Prologue
By day, she was a nurse. Twenty-four years old and already burned out by the relentless chaos of night shifts, combative patients, and coworkers who always seemed to disappear when things got hard. The sterile halls of the hospital rarely saw sunlight, and neither did she. Sleep came in fractured intervals, like broken glass pieces scattered across the floor of her mind. She lived between alarms and the beeping of monitors, a prisoner of fluorescent lighting and emotional fatigue.
But when she got home—when the scrubs came off and the headset went on—everything changed.
The world faded into the background as she entered the universe of her favorite first-person shooter game, a gritty, high-octane saga starring six elite task force marines. Each man in the squad had his own story, his own scars, and a charisma that bled through the pixels of her screen. She knew their voices by heart, their call signs like mantras: Shadow, Soap, Jarrah, Sabre, Richter, and Reaper.
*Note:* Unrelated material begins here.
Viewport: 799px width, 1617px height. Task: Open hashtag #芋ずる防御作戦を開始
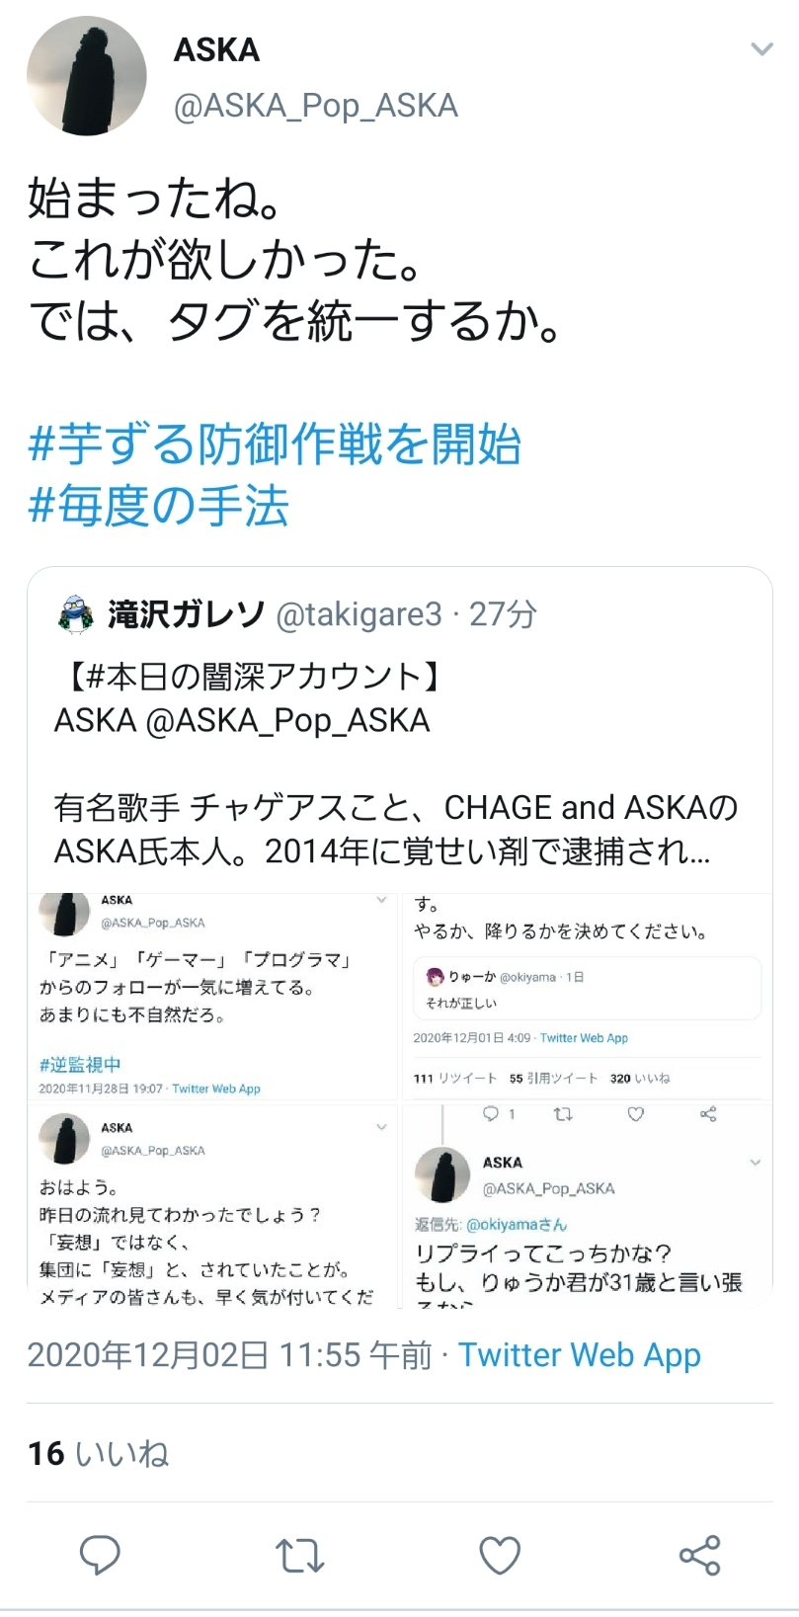275,445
She moved with them through war-torn cities and jungle ambushes, each click of her controller a temporary escape from the reality she never signed up for.
It wasn’t just about the action. It was the way her heart raced whenever Shadow barked an order, or when Soap’s humor cut through the tension like a blade. She fantasized about what it would be like to be with them—to be seen, heard, needed in a world where every moment mattered. They were brutal and brilliant, protectors and outlaws, and to her, they were everything her real world lacked: purpose, excitement, and connection.
One sleepless night, after another shift that left her drained and hollow, she sat on her bed staring at the ceiling. Her controller lay on her chest, the game’s menu music humming softly into the silence. A single star shot across the night sky above her house, burning bright and unnaturally fast.
She didn’t speak her wish. She didn’t need to.
The thought was enough.
I want to be part of their world.
Unbeknownst to her, that shooting star wasn’t a star at all. And her wish had just been heard by something far beyond her understanding.